Last week, Beale told the Sun-Times that senior aldermen tired of waiting for a clear signal from Lightfoot were taking matters into their own hands.

They’re reorganizing themselves with a tentative lineup that includes Tunney as Finance chairman; Ald. Carrie Austin (34th) retaining the role of Budget Committee chairman; Ald. Michelle Harris (8th) hanging onto the Rules Committee; possibly Ald. Ariel Reboyras (30th) as Zoning Committee chairman, and Beale as chairman of the Committee on Workforce Development and, perhaps, floor leader.

If Lightfoot is the least bit concerned about a City Council rebellion, she didn’t show it Tuesday.

“There’s only one alderman I know of who’s actually put that out there. He has big ideas about what he should be doing, which don’t meet up with my view. And they certainly don’t meet up with what I’ve heard from his colleagues,” she said of Beale.

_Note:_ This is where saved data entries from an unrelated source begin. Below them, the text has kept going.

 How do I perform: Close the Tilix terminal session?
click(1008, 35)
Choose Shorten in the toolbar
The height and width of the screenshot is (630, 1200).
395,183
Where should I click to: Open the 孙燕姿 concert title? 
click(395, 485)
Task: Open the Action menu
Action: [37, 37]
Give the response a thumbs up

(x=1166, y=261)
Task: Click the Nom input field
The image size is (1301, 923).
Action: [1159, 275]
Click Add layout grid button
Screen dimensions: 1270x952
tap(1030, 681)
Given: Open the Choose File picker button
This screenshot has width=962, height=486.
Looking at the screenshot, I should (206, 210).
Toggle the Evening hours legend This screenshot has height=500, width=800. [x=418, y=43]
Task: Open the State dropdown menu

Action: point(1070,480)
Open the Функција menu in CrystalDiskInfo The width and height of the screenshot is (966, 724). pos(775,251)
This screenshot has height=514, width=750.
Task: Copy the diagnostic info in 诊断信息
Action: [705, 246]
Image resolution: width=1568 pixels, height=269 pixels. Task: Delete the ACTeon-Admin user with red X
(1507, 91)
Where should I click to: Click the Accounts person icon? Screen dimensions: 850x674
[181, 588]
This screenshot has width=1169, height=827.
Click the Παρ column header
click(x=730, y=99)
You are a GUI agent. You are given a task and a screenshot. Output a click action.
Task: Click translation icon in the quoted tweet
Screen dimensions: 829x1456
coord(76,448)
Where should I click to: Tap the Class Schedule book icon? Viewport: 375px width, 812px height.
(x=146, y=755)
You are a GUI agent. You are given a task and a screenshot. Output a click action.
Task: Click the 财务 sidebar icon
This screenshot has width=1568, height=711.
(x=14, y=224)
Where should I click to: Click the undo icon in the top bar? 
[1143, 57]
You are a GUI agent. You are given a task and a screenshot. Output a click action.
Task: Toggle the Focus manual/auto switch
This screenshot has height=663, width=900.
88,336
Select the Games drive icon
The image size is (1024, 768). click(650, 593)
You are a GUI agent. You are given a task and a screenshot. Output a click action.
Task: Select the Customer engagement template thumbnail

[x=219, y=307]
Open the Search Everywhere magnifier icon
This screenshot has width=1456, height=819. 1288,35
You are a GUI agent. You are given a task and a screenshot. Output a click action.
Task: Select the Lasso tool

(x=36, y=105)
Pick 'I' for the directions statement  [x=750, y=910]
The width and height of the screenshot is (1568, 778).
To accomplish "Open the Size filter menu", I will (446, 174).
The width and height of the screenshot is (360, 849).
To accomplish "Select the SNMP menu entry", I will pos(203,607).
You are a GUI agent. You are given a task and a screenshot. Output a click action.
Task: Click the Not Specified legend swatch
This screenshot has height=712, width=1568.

“Other ones, who have been less willing to put their names behind their statements, represent the status-quo. They’re old-school aldermen who want me to just fall in lock-step with what’s been done forever and keep them and perpetuate their power. And that’s not what I’m gonna do. They’re unhappy because change is coming and they’re not going to be able to have absolute dominion over a fiefdom, which is offensive to any notions of good government.”